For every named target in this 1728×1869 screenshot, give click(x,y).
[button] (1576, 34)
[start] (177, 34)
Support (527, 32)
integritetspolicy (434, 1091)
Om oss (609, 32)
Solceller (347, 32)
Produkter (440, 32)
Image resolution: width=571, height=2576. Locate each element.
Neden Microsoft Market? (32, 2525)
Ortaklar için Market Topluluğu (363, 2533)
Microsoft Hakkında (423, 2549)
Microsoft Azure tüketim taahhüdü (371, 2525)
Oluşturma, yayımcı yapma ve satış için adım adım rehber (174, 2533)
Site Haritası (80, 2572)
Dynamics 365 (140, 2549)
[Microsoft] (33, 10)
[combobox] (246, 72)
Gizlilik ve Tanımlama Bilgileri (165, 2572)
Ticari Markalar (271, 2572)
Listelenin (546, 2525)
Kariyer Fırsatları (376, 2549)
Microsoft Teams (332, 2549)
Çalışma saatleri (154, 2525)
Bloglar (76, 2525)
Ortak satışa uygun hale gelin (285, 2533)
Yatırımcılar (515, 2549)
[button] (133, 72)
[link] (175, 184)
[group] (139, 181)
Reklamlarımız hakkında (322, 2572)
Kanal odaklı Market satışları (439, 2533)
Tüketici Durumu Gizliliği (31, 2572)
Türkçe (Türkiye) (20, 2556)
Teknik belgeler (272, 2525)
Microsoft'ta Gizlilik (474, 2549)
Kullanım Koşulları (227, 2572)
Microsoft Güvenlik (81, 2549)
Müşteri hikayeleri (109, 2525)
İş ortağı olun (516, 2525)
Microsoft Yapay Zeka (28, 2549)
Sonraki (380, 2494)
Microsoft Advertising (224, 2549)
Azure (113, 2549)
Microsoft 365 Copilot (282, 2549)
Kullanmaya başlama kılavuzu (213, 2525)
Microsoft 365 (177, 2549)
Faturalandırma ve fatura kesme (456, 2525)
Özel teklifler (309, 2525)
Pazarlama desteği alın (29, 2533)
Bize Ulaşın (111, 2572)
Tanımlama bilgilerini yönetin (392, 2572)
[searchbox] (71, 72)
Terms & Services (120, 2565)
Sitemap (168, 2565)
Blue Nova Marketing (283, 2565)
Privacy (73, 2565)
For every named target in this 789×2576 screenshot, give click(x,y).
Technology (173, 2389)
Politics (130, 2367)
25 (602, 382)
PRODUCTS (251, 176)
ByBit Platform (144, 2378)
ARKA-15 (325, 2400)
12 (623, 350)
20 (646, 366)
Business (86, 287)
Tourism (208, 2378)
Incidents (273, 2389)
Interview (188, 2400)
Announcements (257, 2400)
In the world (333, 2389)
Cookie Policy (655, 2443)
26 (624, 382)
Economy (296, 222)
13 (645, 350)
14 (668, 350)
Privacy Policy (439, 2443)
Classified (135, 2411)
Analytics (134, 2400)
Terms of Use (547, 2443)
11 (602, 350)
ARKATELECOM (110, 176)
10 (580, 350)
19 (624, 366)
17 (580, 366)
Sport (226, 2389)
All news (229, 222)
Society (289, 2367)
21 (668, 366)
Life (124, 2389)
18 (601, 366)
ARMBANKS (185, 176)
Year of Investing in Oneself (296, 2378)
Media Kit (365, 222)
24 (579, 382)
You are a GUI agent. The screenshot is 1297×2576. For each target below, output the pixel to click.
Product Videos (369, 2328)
- - - - - - -
What you should do » Your reply is to repeat, unchanged, the lines above running from the one with "[button] (133, 72)" up to and including the one with "Kullanmaya başlama kılavuzu (213, 2525)".

Answer space »
[button] (133, 72)
[link] (175, 184)
[group] (139, 181)
Reklamlarımız hakkında (322, 2572)
Kanal odaklı Market satışları (439, 2533)
Tüketici Durumu Gizliliği (31, 2572)
Türkçe (Türkiye) (20, 2556)
Teknik belgeler (272, 2525)
Microsoft'ta Gizlilik (474, 2549)
Kullanım Koşulları (227, 2572)
Microsoft Güvenlik (81, 2549)
Müşteri hikayeleri (109, 2525)
İş ortağı olun (516, 2525)
Microsoft Yapay Zeka (28, 2549)
Sonraki (380, 2494)
Microsoft Advertising (224, 2549)
Azure (113, 2549)
Microsoft 365 Copilot (282, 2549)
Kullanmaya başlama kılavuzu (213, 2525)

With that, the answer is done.